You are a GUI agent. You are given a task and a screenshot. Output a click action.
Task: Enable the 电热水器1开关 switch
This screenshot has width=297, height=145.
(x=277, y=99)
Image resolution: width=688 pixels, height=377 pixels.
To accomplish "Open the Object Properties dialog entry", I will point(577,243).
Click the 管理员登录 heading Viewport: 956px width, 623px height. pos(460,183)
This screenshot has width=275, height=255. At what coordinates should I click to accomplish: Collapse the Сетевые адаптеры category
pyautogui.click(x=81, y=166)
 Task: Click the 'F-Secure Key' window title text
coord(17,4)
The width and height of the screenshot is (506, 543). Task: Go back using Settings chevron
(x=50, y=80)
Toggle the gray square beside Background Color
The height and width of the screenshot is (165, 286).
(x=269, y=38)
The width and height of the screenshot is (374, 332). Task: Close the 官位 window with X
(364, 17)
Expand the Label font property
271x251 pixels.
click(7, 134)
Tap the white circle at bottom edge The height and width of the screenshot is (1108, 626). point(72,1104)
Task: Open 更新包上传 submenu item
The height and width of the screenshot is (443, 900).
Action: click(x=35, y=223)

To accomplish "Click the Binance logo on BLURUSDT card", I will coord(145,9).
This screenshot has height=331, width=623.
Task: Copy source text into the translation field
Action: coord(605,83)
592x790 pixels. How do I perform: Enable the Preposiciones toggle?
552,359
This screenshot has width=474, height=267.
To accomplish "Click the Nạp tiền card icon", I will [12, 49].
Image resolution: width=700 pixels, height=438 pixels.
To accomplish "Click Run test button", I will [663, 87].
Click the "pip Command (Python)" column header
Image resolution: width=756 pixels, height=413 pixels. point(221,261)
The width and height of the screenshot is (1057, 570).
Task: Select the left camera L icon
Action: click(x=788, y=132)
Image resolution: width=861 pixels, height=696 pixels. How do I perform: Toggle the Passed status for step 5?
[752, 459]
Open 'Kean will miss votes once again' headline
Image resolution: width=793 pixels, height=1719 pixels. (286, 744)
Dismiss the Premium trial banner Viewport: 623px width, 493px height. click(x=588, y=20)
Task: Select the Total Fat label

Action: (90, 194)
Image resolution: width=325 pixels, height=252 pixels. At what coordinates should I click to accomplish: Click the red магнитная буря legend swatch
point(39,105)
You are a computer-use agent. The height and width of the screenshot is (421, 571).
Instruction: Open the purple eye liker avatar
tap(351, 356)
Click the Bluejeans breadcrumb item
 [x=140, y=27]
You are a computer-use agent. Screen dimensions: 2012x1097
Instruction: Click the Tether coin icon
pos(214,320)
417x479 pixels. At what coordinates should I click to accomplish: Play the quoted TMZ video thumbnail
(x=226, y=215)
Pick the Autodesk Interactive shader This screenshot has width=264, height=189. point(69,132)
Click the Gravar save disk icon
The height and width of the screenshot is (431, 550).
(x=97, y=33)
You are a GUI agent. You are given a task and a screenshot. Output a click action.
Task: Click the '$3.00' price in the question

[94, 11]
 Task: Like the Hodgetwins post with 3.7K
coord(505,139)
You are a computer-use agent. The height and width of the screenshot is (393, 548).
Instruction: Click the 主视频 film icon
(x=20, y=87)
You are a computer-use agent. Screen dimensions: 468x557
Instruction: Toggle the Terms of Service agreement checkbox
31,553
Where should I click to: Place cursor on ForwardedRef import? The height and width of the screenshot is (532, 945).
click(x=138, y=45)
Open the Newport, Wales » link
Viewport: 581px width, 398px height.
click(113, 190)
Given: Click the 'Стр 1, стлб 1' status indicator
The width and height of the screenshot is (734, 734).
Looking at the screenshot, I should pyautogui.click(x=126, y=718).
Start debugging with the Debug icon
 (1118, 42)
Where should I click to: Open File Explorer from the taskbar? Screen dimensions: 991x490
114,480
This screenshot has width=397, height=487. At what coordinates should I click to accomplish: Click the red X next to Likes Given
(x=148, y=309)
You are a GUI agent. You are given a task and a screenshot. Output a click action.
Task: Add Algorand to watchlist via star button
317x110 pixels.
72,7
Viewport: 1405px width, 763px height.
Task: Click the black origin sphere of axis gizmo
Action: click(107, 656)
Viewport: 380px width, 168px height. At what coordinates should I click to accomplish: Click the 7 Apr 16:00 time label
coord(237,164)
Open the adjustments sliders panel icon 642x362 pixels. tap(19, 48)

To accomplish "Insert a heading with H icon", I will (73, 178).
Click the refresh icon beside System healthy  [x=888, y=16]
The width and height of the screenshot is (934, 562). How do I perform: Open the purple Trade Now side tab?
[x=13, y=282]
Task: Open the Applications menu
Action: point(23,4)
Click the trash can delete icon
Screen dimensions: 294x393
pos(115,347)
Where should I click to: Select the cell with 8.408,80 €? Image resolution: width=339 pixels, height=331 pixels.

● ● ●

## YOUR OBJECTIVE
Repeat back the listing above exactly, including every line.

## RESULT FOR THIS EXERCISE
You are a GUI agent. You are given a task and a screenshot. Output a click action.
Task: Enable the 电热水器1开关 switch
This screenshot has width=297, height=145.
(x=277, y=99)
Image resolution: width=688 pixels, height=377 pixels.
To accomplish "Open the Object Properties dialog entry", I will point(577,243).
Click the 管理员登录 heading Viewport: 956px width, 623px height. pos(460,183)
This screenshot has width=275, height=255. At what coordinates should I click to accomplish: Collapse the Сетевые адаптеры category
pyautogui.click(x=81, y=166)
 Task: Click the 'F-Secure Key' window title text
coord(17,4)
The width and height of the screenshot is (506, 543). Task: Go back using Settings chevron
(x=50, y=80)
Toggle the gray square beside Background Color
The height and width of the screenshot is (165, 286).
(x=269, y=38)
The width and height of the screenshot is (374, 332). Task: Close the 官位 window with X
(364, 17)
Expand the Label font property
271x251 pixels.
click(7, 134)
Tap the white circle at bottom edge The height and width of the screenshot is (1108, 626). point(72,1104)
Task: Open 更新包上传 submenu item
The height and width of the screenshot is (443, 900).
Action: click(x=35, y=223)

To accomplish "Click the Binance logo on BLURUSDT card", I will coord(145,9).
This screenshot has height=331, width=623.
Task: Copy source text into the translation field
Action: coord(605,83)
592x790 pixels. How do I perform: Enable the Preposiciones toggle?
552,359
This screenshot has width=474, height=267.
To accomplish "Click the Nạp tiền card icon", I will [12, 49].
Image resolution: width=700 pixels, height=438 pixels.
To accomplish "Click Run test button", I will [663, 87].
Click the "pip Command (Python)" column header
Image resolution: width=756 pixels, height=413 pixels. point(221,261)
The width and height of the screenshot is (1057, 570).
Task: Select the left camera L icon
Action: click(x=788, y=132)
Image resolution: width=861 pixels, height=696 pixels. How do I perform: Toggle the Passed status for step 5?
[752, 459]
Open 'Kean will miss votes once again' headline
Image resolution: width=793 pixels, height=1719 pixels. (286, 744)
Dismiss the Premium trial banner Viewport: 623px width, 493px height. click(x=588, y=20)
Task: Select the Total Fat label

Action: (90, 194)
Image resolution: width=325 pixels, height=252 pixels. At what coordinates should I click to accomplish: Click the red магнитная буря legend swatch
point(39,105)
You are a computer-use agent. The height and width of the screenshot is (421, 571).
Instruction: Open the purple eye liker avatar
tap(351, 356)
Click the Bluejeans breadcrumb item
 [x=140, y=27]
You are a computer-use agent. Screen dimensions: 2012x1097
Instruction: Click the Tether coin icon
pos(214,320)
417x479 pixels. At what coordinates should I click to accomplish: Play the quoted TMZ video thumbnail
(x=226, y=215)
Pick the Autodesk Interactive shader This screenshot has width=264, height=189. point(69,132)
Click the Gravar save disk icon
The height and width of the screenshot is (431, 550).
(x=97, y=33)
You are a GUI agent. You are given a task and a screenshot. Output a click action.
Task: Click the '$3.00' price in the question

[94, 11]
 Task: Like the Hodgetwins post with 3.7K
coord(505,139)
You are a computer-use agent. The height and width of the screenshot is (393, 548).
Instruction: Click the 主视频 film icon
(x=20, y=87)
You are a computer-use agent. Screen dimensions: 468x557
Instruction: Toggle the Terms of Service agreement checkbox
31,553
Where should I click to: Place cursor on ForwardedRef import? The height and width of the screenshot is (532, 945).
click(x=138, y=45)
Open the Newport, Wales » link
Viewport: 581px width, 398px height.
click(113, 190)
Given: Click the 'Стр 1, стлб 1' status indicator
The width and height of the screenshot is (734, 734).
Looking at the screenshot, I should pyautogui.click(x=126, y=718).
Start debugging with the Debug icon
 (1118, 42)
Where should I click to: Open File Explorer from the taskbar? Screen dimensions: 991x490
114,480
This screenshot has width=397, height=487. At what coordinates should I click to accomplish: Click the red X next to Likes Given
(x=148, y=309)
You are a GUI agent. You are given a task and a screenshot. Output a click action.
Task: Add Algorand to watchlist via star button
317x110 pixels.
72,7
Viewport: 1405px width, 763px height.
Task: Click the black origin sphere of axis gizmo
Action: click(107, 656)
Viewport: 380px width, 168px height. At what coordinates should I click to accomplish: Click the 7 Apr 16:00 time label
coord(237,164)
Open the adjustments sliders panel icon 642x362 pixels. tap(19, 48)

To accomplish "Insert a heading with H icon", I will (73, 178).
Click the refresh icon beside System healthy  [x=888, y=16]
The width and height of the screenshot is (934, 562). How do I perform: Open the purple Trade Now side tab?
[x=13, y=282]
Task: Open the Applications menu
Action: point(23,4)
Click the trash can delete icon
Screen dimensions: 294x393
pos(115,347)
Where should I click to: Select the cell with 8.408,80 €? Image resolution: width=339 pixels, height=331 pixels.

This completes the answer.